Good arguments on both sides, then, with the Williams camp more likely to prevail, if only because of the cluttered and claustrophobic nature of an international fixture list now tottering on the precipice of overkill. On average, a major rugby Test will be played on four weekends out of five for the rest of 1997 - minor Tests involving nations outside the traditional Big Eight take the number up around eight for the calendar year - and with the best will in the world, it is difficult to see precisely how increased Lions activity could be shoehorned into the equation.
Anyway, McGeechan's greater concern is that the 40 players who laid bodies and reputations on the line from the Western cape to the northern Free State over the last seven weeks now commit themselves every bit as completely to spreading the gospel back home. The 1997 Lions may not have stunned the Bokke hordes with the quality of their attacking play in the Tests - "they won the series on their arses," said Rob Andrew, England's most- capped outside-half and himself a double Lion, following the emotional victory in Durban 10 days ago - but leaving aside one chaotic swamp-wallowing pantomime against Border in East London, they produced some wonderful stuff in the provinces.
"British and Irish rugby cannot afford it to end here, for that would be a criminal waste," McGeechan said. "The tour is finished, gone, and there is always a sadness when the magic of the Lions, the unique drawing together of players from four countries, fades away with the last game. What makes it live on is when players return to their clubs and international set-ups and reproduce and enhance what was achieved in eight short weeks on foreign fields.
"Knowing these players as I do now, I don't think they will readily move away or retreat from the view of what is possible in the game that we have established here. I would be very disappointed if they let go of their ambition and we saw a Five Nations' Championship next year that was wholly unaffected by the Lions' achievement."

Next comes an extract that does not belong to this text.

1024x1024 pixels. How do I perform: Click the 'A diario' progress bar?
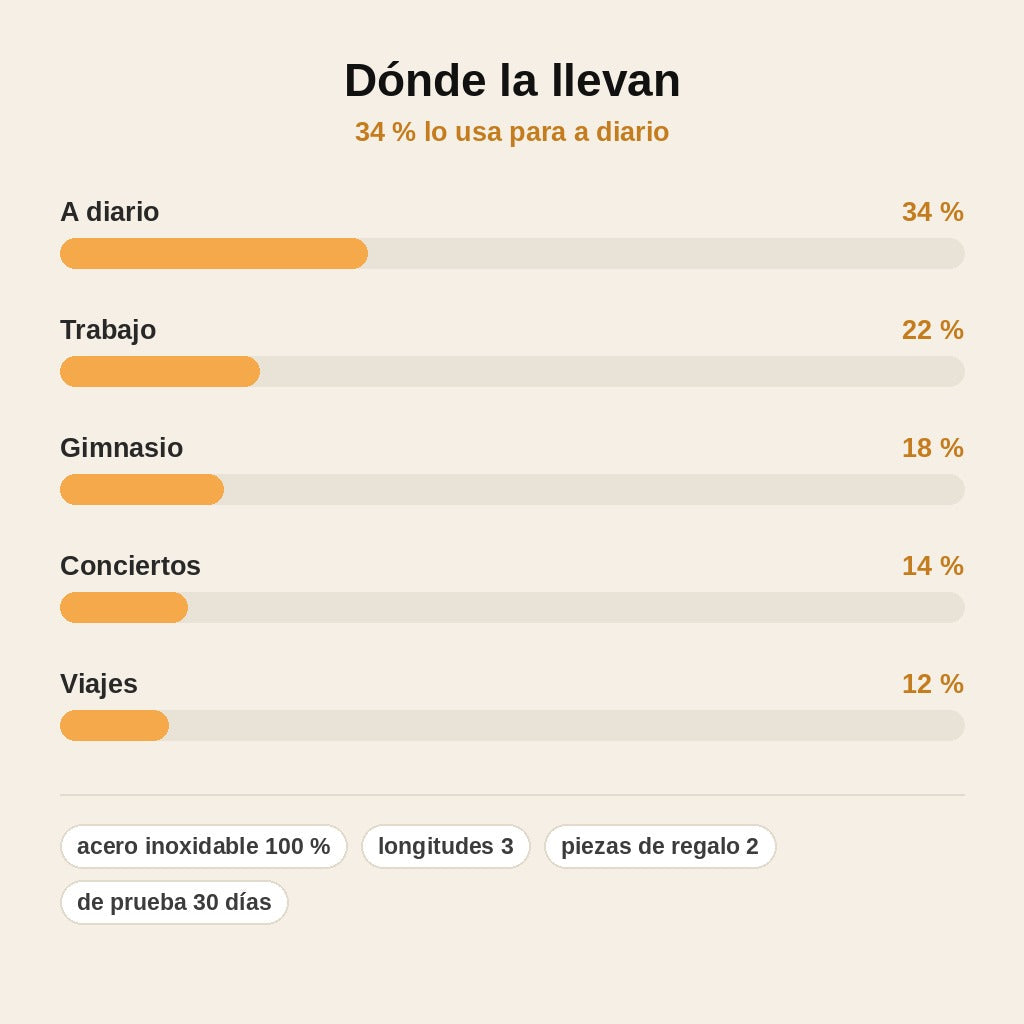click(512, 253)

Jim Telfer, McGeechan's enormously effective right-hand man on the coaching staff, echoed those sentiments with a word of caution. "Players are conservative by nature," he said. "They go back into the comfort zone whenever the opportunity arises; very often, they won't bother to run the extra 30 or 40 metres or score the extra 30 or 40 points when they're winning the game doing what they're doing. That's why our coaches have every bit as much responsibility as the players to make sure these standards, new standards for British rugby, are maintained."
There, then, is the challenge. A challenge to the national coaches - Jack Rowell, Kevin Bowring, Richie Dixon and Brian Ashton - as they contemplate next season's international programme. Rowell, in particular, should take the lessons of the Lions on board for he saw his front five forwards, the pride and joy of England's Triple Crown campaign last season, blown out of the water by a collection of unheralded Celts.
Ireland now have 50 per cent of a pack upon which to build while the Scots can look to Tom Smith, Doddie Weir, Rob Wainwright and, in particular, Gregor Townsend to generate some Murrayfield momentum. But it is the Welsh who can look to the brightest future of all, possessing as they do a Lions spine of Neil Jenkins, Rob Howley, Barry Williams and Scott Quinnell and a top-notch midfield pairing of Allan Bateman and Scott Gibbs. If the genius of Arwel Thomas continues to blossom and Gwyn Jones slips as easily into a McGeechan-style equation as easily as his rich gifts suggest he should, the Red Dragon will be on the threshold of a new golden age.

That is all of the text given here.